* What you need to do
Copy the lines of the records below verbatim, beginning with the line that contains "1397x808 pixels." and continuing through the line that contains "pos(481,15)".

Stored data

==========

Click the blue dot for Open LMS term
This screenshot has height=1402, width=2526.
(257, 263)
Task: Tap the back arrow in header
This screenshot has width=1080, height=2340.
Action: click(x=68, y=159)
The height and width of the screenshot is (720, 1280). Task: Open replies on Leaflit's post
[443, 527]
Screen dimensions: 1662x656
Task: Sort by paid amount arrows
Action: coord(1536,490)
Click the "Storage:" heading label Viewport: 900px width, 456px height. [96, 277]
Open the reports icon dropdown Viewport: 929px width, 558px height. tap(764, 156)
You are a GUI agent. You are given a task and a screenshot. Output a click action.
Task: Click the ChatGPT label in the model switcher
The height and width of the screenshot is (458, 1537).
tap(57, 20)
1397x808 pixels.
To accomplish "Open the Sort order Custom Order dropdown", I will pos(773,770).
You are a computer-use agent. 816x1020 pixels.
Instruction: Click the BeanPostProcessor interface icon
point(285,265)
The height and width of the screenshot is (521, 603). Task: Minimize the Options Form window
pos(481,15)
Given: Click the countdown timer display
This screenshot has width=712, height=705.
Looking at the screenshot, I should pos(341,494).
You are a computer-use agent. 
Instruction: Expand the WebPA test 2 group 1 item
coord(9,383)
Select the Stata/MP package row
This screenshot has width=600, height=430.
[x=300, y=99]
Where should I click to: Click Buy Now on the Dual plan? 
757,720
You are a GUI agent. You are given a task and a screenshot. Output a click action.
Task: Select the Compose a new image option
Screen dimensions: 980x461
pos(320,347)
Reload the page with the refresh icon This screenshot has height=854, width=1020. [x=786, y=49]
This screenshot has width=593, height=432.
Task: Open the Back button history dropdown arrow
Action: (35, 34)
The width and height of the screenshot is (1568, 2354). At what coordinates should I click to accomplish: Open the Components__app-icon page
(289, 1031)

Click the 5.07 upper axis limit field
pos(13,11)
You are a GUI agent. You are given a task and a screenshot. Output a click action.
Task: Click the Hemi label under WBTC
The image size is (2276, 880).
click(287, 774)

==========

* Task output
1397x808 pixels.
To accomplish "Open the Sort order Custom Order dropdown", I will pos(773,770).
You are a computer-use agent. 816x1020 pixels.
Instruction: Click the BeanPostProcessor interface icon
point(285,265)
The height and width of the screenshot is (521, 603). Task: Minimize the Options Form window
pos(481,15)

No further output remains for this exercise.